Radiologically isolated syndrome (RIS) describes individuals with incidental findings highly suggestive of demyelinating lesions on magnetic resonance imaging (MRI) — i.e., periventricular, ovoid, juxtacortical, gadolinium-enhancing, or posterior fossa lesions (Neurology 2009; 72:800). Whether to treat such asymptomatic or "presymptomatic" individuals remains controversial.


To examine the predictive value of spinal cord lesions in patients with RIS, researchers identified 71 patients who had spinal cord imaging, out of 102 who had received a diagnosis of RIS after brain MRI for headaches, trauma, syncope, volunteering as a "healthy" control for research, or other reasons. Cervical cord was imaged in all 71 patients and thoracic cord in 17 of the 71. Spinal lesions had to be well circumscribed, distinct, and observed on more than one MRI sequence or plane.
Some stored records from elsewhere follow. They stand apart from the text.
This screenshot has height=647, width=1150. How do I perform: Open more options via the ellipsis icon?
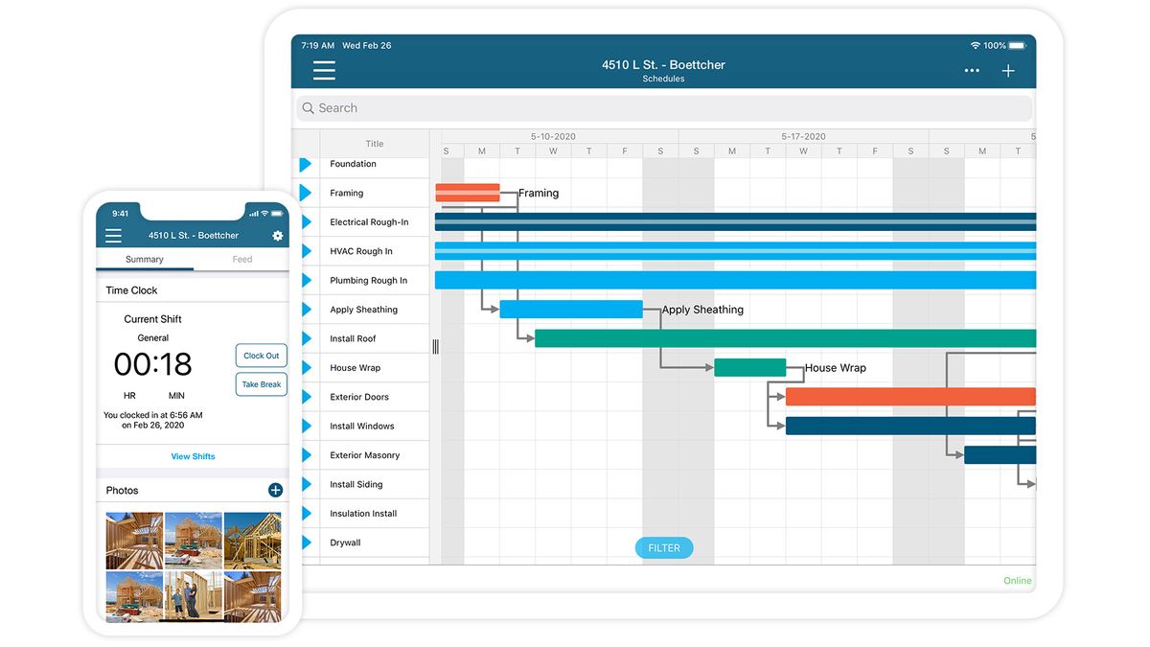[x=972, y=70]
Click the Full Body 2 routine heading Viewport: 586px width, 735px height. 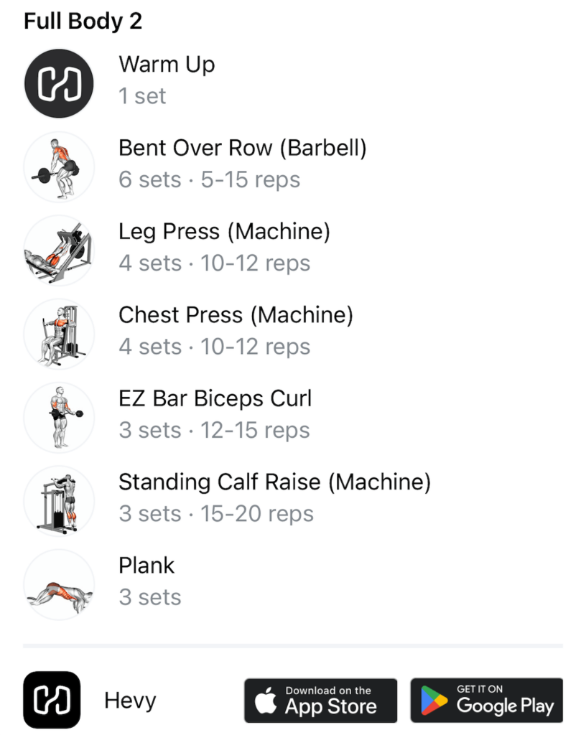pyautogui.click(x=83, y=21)
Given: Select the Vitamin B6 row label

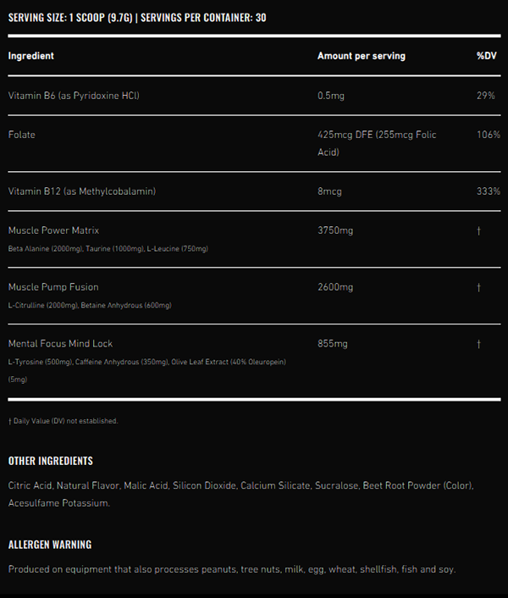Looking at the screenshot, I should (x=74, y=96).
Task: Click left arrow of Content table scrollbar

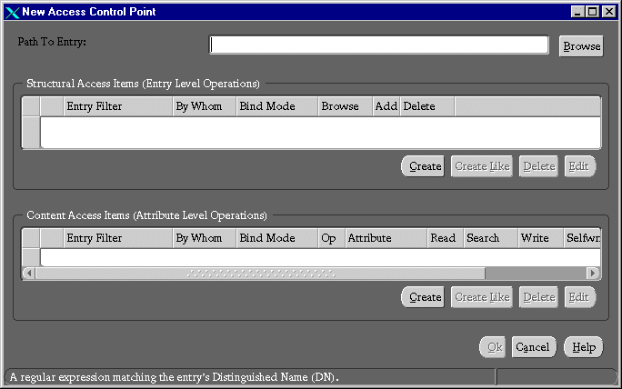Action: pos(29,273)
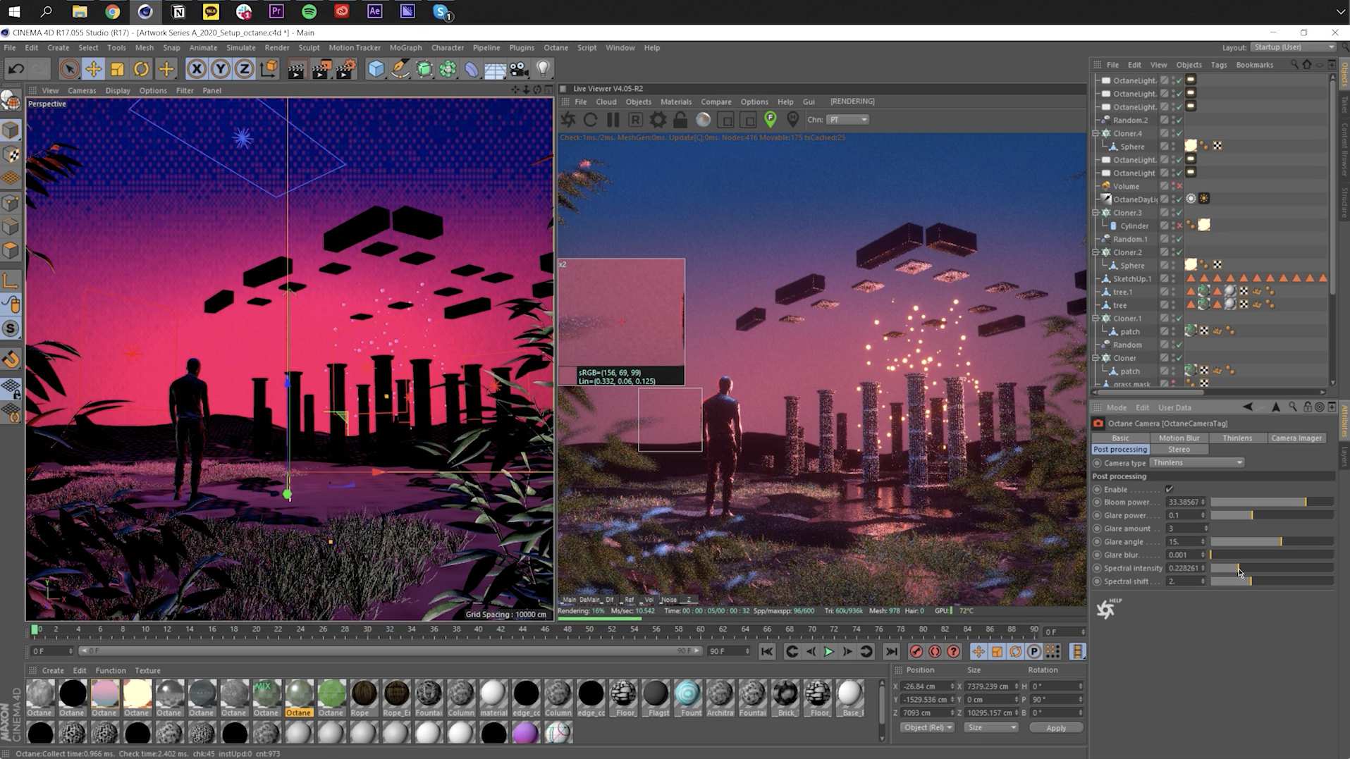Pause the Octane Live Viewer render
The width and height of the screenshot is (1350, 759).
click(x=613, y=120)
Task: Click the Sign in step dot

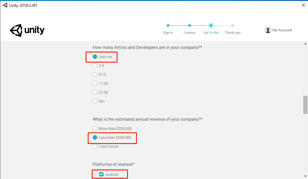Action: pyautogui.click(x=168, y=25)
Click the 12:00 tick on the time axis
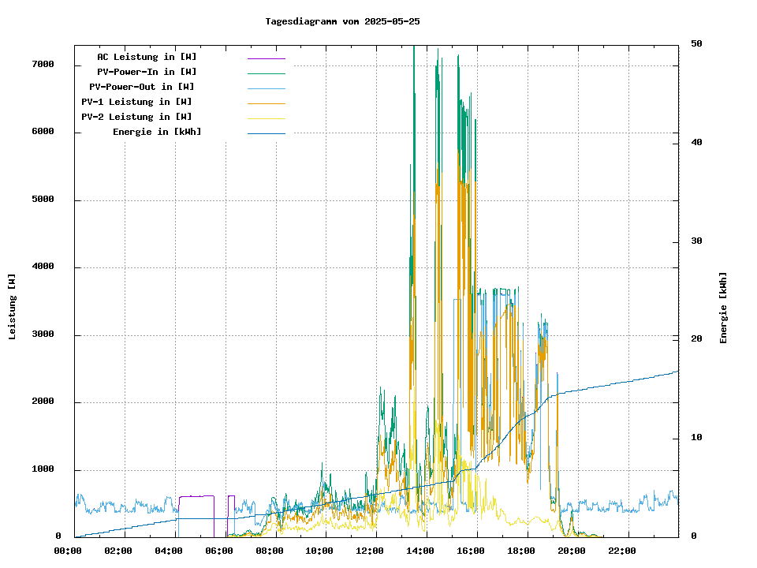The height and width of the screenshot is (568, 757). pyautogui.click(x=370, y=551)
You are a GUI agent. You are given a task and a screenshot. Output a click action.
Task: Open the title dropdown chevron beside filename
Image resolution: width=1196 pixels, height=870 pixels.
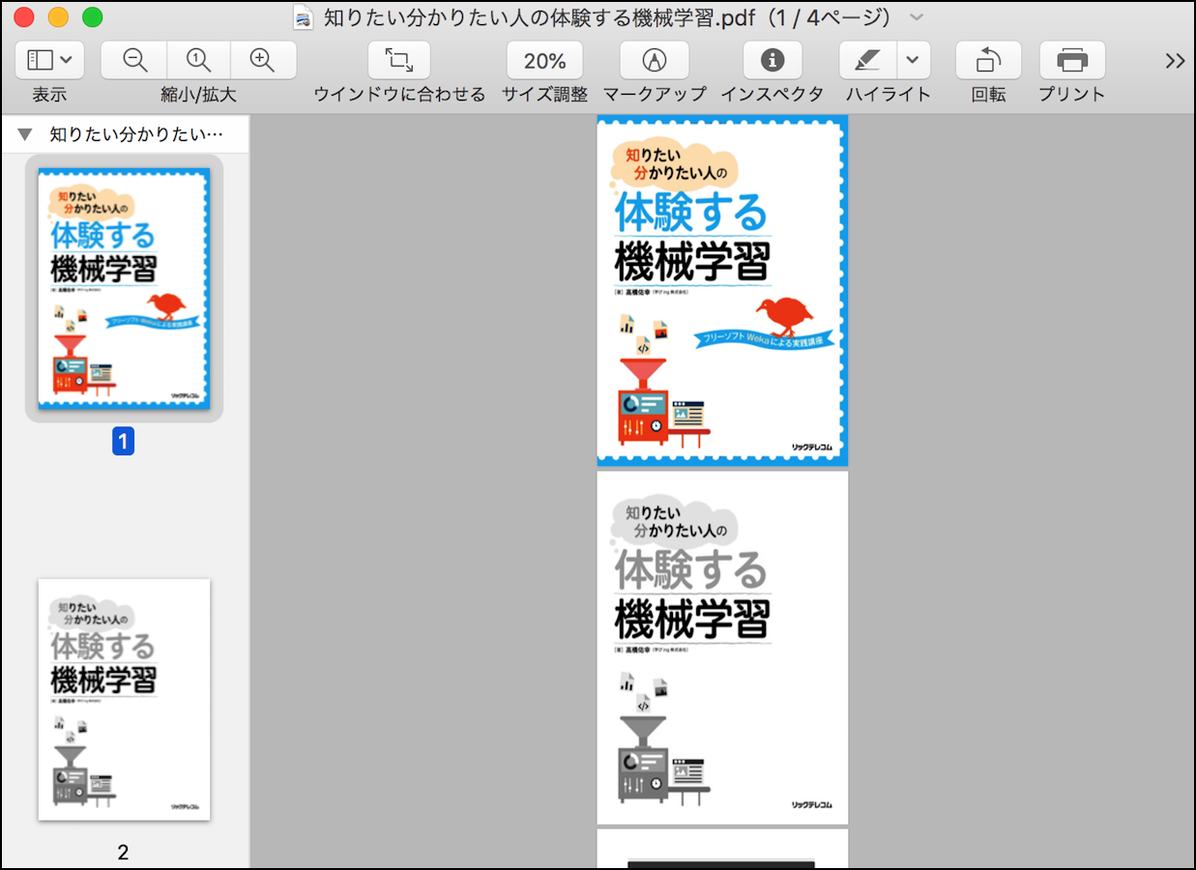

Cervical cord abnormalities were present in 35% (25/71) of patients, with enhancement observed in 6 of those 25. The thoracic cord was abnormal in 6 of 17; 5 of those 6 had concomitant cervical lesions. Of the 25 patients with cervical lesions, 84% developed clinical progression to a clinically isolated syndrome (CIS; n=19) or primary progressive multiple sclerosis (n=2) within a median of 1.6 years (interquartile range, 0.8–3.8 years). Clinical progression occurred in only 3 of 46 patients without a cervical cord abnormality. The presence of a clear spinal cord lesion was associated with progression to a clinical event with 88% sensitivity, 92% specificity, and a positive predictive value of 84%.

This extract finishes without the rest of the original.